In terms of the aesthetics, Nolan's Gotham is very plainly Chicago in every shot. I love Chicago, but its recognizable landmarks take one out of the illusion and the result doesn't live up to the magic of Burton's Gotham or even the Gotham of Batman Begins. (A scene talking about the Joker's terrorist threat on "bridges and tunnels" of Gotham is followed by a wince-inducing shot of police searching the tiny little bridges off of Wacker over the Chicago River--they clearly left Chicago to film a ferry sequence, why not film a real bridge?) Most of the action sequences are filmed in a blur of quick cuts making it impossible to follow (or really care) what's going on; so much for the elaborate choreography showing off Christian Bale's training. The Batmobile is still an ugly Bat-tank that probably causes more damage to innocents than it prevents. Bale is forced to talk in a monotonic rasp when wearing the cowl, and the dialogue is goofy.

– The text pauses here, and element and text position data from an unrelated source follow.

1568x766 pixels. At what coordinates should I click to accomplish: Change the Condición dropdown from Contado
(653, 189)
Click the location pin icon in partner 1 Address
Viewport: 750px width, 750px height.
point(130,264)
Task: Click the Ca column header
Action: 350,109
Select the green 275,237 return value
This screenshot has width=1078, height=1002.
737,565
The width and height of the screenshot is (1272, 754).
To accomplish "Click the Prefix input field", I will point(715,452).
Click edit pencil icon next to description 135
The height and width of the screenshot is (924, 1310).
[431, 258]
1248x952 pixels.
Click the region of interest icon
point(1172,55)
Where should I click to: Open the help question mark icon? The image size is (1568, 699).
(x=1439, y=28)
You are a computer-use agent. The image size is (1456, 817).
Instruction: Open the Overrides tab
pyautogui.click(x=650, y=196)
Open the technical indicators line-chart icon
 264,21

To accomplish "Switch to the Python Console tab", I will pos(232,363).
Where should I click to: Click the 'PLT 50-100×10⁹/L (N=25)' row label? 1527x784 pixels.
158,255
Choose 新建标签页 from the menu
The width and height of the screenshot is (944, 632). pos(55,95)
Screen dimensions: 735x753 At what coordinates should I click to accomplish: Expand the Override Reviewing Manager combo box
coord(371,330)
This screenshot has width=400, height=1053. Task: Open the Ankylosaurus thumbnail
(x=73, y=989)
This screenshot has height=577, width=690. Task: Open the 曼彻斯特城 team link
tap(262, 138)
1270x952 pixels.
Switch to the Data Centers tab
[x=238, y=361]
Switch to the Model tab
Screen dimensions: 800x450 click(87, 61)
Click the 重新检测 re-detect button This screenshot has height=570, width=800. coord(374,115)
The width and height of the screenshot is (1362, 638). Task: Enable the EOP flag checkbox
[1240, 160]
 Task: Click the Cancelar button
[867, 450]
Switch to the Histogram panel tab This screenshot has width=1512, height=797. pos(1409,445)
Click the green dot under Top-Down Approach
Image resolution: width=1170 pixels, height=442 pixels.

Fun movie; enjoyable movie; yes. All-time great movie? No. Not even clear to me that it surpasses The Incredibles, X2, Spider-Man, or Robo-Cop as a superhero movie.
Separately, it's not clear to me that the IMAX was worth the extra effort (big commute plus 30 minutes of standing in line--and we were pretty far in the back of the line) and the loss of trailers. Any additional wow from the six-story screen was offset by the big distracting piece of dust on an uncleaned lens.